Correction of the MDS paper

corrections

Section 2 of the paper posits that it is desirable for dissimilarity measures in detrital geochronology to exhibit the following four properties:

1. δ_i,j is independent of sample size N
2. δ_i,j = 0 if i = j and δ_i,j > 0 otherwise	(non-negativity)
3. δ_i,j = δ_j,i	(symmetry)
4. δ_i,k ≤ δ_i,j + δ_j,k	(triangle inequality)

Although this may appear reasonable at first glance, it turns out that the first two requirements are mutually incompatible. The paper’s assertion that the effect sizes of statistical tests such as Chi-square and Kolmogorov-Smirnov (K-S) fulfill all four requirements is incorrect on three levels. First, the effect size of the Chi-square test fulfils requirement 1 but not 2. Second, the K-S test does not have a calculable effect size. And third, the K-S statistic fulfils requirement 2 but not 1. The reason for the incompatibility of requirements 1 and 2 is simple. To guarantee non-negativity, the definition of dissimilarity measures commonly includes quadratic terms or absolute values, which inevitably introduce positive bias. Note that this is not only the case for the K-S statistic, but also for Euclidean distances such as the Aitchison dissimilarity. Interestingly, the removal of requirement 1 is good news for the applicability of multidimensional scaling to provenance research, because doing so greatly increases the number of suitable dissimilarity measures. With requirement 4 also being optional (in non-metric scaling), MDS turns out to be even more flexible and widely applicable than proposed in the original paper.
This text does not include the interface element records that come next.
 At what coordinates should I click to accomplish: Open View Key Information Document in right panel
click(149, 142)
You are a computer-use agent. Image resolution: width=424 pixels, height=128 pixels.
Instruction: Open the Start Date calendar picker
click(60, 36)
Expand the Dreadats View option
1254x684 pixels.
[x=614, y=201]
The observant reader may also note a slight mismatch between Equation 13 and the plot coordinates of Figure 3a. This is because Equation 13 was calculated by classical MDS whereas Figure 3a was calculated by metric MDS. Equation 13 further implies that two-dimensional MDS configurations are given by the first two dimensions of any higher dimensional case. Although this is true for classical MDS, it is important to note that it is not necessarily the case for (non)metric MDS. Fortunately, neither the examples nor the computer code provided with the paper are affected by this inaccuracy.